INSTRUCTIONS FOR THE TASK
Among the entries below, count the lines that contain the word "Insert". Write down only the total.

Collection entries:

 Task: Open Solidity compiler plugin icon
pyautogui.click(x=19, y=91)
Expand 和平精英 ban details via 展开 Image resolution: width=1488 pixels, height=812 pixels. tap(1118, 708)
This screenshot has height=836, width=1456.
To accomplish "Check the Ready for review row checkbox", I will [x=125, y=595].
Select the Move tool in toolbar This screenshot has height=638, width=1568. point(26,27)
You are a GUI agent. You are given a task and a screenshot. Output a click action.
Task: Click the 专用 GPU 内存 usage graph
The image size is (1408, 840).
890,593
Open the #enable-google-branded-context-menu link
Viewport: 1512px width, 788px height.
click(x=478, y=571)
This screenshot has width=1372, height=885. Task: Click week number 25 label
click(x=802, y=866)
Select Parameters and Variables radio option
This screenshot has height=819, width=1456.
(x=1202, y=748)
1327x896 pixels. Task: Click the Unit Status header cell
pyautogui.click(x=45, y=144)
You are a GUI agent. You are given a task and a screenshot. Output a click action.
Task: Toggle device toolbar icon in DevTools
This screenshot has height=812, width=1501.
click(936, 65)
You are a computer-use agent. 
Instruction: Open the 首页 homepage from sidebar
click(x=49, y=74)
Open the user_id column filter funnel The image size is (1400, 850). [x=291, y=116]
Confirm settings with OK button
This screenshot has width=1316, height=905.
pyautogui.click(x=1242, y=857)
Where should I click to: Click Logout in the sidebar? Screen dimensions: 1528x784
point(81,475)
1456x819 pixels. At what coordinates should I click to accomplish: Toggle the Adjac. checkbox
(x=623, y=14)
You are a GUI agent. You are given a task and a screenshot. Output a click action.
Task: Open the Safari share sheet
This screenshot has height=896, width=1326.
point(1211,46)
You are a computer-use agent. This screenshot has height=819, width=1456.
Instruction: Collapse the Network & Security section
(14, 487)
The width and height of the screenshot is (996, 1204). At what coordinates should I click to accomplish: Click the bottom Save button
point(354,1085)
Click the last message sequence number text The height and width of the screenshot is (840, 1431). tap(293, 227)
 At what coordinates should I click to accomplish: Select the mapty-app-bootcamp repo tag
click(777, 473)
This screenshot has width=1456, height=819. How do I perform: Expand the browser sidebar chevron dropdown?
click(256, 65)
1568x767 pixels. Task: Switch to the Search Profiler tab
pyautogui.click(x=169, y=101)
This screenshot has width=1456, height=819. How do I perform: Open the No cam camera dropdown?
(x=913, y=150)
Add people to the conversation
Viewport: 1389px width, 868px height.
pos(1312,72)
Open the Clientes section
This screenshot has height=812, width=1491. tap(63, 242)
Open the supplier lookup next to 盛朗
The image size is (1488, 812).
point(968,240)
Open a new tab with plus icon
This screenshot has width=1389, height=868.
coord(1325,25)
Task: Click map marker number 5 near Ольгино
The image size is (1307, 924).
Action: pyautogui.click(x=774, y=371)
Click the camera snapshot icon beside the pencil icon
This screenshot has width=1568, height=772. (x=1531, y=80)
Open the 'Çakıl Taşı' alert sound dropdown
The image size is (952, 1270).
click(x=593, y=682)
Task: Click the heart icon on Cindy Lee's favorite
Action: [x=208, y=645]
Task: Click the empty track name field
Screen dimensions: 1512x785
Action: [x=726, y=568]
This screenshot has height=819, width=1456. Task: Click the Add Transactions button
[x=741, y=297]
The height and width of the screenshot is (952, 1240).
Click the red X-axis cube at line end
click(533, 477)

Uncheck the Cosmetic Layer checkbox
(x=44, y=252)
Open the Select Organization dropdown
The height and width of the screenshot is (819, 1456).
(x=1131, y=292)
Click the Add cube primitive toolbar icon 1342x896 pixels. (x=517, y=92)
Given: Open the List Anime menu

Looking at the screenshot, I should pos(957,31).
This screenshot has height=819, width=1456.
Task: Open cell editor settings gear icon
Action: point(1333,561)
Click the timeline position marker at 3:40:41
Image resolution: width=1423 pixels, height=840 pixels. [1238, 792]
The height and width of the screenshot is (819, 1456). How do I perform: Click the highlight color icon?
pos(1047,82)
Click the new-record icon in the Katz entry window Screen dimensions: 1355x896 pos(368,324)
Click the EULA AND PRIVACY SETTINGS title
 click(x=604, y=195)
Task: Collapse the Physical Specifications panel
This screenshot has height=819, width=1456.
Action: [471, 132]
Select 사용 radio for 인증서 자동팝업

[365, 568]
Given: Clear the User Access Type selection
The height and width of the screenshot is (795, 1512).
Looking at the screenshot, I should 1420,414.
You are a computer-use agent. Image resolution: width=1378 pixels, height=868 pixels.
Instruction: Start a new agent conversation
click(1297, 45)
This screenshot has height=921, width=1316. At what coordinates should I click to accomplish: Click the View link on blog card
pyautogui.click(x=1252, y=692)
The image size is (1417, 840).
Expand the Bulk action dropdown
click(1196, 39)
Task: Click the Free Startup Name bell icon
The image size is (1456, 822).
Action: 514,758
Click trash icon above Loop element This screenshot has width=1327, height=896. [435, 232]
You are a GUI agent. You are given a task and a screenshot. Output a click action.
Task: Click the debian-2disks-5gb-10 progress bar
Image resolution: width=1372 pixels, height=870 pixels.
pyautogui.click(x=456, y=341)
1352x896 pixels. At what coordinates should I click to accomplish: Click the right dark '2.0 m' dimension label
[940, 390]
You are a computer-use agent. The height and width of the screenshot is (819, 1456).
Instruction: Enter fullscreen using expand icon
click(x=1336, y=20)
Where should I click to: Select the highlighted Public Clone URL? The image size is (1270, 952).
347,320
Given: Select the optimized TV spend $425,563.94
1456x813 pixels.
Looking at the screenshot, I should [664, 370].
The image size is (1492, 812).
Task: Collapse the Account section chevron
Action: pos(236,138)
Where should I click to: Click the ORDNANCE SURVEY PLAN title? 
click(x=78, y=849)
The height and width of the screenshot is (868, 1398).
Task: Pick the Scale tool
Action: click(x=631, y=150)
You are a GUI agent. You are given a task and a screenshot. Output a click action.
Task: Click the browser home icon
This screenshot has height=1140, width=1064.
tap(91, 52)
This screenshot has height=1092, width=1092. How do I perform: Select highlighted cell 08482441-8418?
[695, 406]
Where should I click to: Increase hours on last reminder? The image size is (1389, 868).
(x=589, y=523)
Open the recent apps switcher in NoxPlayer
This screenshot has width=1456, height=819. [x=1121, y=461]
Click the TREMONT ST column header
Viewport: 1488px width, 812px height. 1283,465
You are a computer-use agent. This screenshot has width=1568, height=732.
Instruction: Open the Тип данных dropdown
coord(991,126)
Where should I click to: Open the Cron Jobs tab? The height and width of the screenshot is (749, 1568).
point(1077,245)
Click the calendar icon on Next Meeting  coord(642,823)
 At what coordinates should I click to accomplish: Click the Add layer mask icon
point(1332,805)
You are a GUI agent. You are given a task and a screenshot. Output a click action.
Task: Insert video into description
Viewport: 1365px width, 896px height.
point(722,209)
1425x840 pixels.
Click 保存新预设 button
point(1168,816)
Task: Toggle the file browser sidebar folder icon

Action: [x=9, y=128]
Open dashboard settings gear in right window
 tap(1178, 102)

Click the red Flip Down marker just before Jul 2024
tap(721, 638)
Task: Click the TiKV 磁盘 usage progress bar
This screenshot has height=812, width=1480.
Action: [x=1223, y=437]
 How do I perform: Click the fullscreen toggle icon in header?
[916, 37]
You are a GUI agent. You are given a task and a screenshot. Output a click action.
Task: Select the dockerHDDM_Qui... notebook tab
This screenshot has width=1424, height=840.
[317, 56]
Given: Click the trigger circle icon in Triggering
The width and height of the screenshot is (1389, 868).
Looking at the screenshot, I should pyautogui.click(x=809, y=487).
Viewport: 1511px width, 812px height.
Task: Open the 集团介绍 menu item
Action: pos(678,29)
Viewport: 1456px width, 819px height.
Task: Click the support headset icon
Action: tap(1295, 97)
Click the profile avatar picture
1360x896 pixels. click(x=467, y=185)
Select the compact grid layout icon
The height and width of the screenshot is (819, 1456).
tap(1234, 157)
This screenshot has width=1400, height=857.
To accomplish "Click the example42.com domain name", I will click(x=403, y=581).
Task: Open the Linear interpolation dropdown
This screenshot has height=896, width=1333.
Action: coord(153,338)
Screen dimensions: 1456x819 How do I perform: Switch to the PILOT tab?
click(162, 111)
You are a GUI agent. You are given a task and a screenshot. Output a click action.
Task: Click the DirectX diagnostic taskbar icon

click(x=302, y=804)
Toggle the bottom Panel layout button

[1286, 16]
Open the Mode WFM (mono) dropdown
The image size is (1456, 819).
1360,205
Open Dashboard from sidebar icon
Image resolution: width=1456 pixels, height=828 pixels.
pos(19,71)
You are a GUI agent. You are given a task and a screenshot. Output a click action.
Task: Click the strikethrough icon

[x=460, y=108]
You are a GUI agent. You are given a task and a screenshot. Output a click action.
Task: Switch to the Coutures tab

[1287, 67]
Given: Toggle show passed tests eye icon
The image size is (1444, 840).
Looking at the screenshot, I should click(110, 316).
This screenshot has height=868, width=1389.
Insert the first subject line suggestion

TASK OUTPUT
2